Legal Question Answering Hallucination Mitigation Benchmark Construction
This paper introduces a legal hallucination benchmark and a two-stage fine-tuning method combining behavior cloning with hard sample-aware iterative Direct Preference Optimization to improve statute citation accuracy.
Core Problem
General and specialized LLMs frequently hallucinate in legal contexts, fabricating statutes or providing irrelevant citations, and lack dedicated metrics to measure these specific errors.
Why it matters:
  • High-stakes legal domains require precise interpretation; fabricated laws or incorrect advice can have severe real-world consequences.
  • Existing legal LLMs (e.g., LawGPT, LexiLaw) still produce misleading responses, and general benchmarks fail to capture specific legal hallucination types like 'Non-existent Statute' or 'Irrelevant Statute'.
  • Manual annotation of legal hallucinations is prohibitively expensive and requires domain expertise.
Concrete Example: When asked about a specific legal scenario, GPT-4o-mini might cite a 'Section 302' of a law when it should be 'Section 303' (Wrong Number), or invent an 'Article 15 on Data Privacy' that does not exist (Non-existent Statute), leading to invalid legal advice.
Key Novelty
Hard Sample-aware Iterative DPO (HIPO) & LegalHalBench
  • HIPO iteratively filters training data by removing 'easy' samples (where the model already cites statutes correctly), forcing the model to learn from increasingly difficult negative examples.
  • LegalHalBench is the first benchmark specifically categorizing five distinct types of legal hallucinations (e.g., Wrong Statute Name, Irrelevant Statute) with automated metrics to detect them.
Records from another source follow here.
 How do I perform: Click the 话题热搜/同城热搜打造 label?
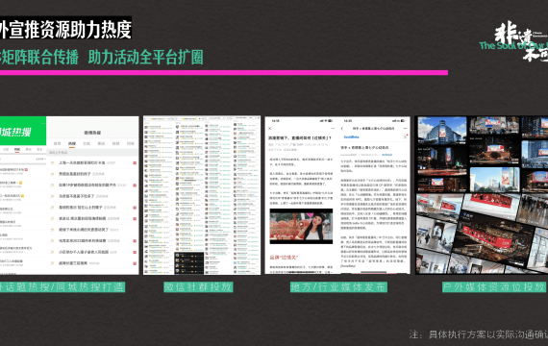(62, 287)
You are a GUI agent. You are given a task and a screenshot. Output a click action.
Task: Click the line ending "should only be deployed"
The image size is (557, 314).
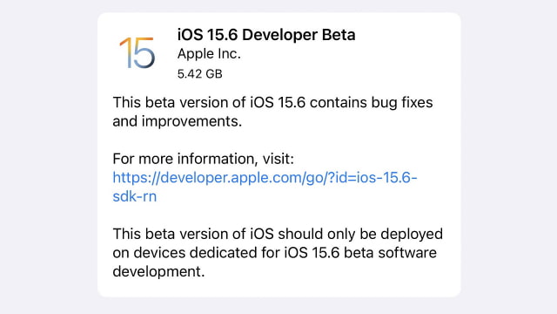(278, 234)
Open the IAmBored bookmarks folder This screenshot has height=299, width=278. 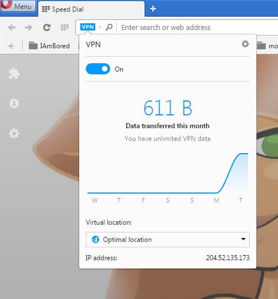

  • Uses a two-step automated data curation pipeline involving GPT-4-turbo to generate high-quality questions and answers grounded in actual legal provisions, reducing manual annotation costs.
Evaluation Highlights
  • Achieves 38.35% Non-Hallucinated Statute Rate (NHSR), significantly outperforming GPT-4o (29.28%) and Llama-3-8B-Instruct (13.63%).
  • Improves Statute Relevance Rate by 37.13% compared to the vanilla base model.
  • Achieves a dominant win rate in helpfulness evaluation against existing legal LLMs (LawGPT, LexiLaw) and general models.
Breakthrough Assessment
7/10
Strong contribution in domain-specific hallucination definition and benchmarking. The HIPO method is a solid advancement in preference learning, though the core innovation is the application logic rather than a new fundamental architecture.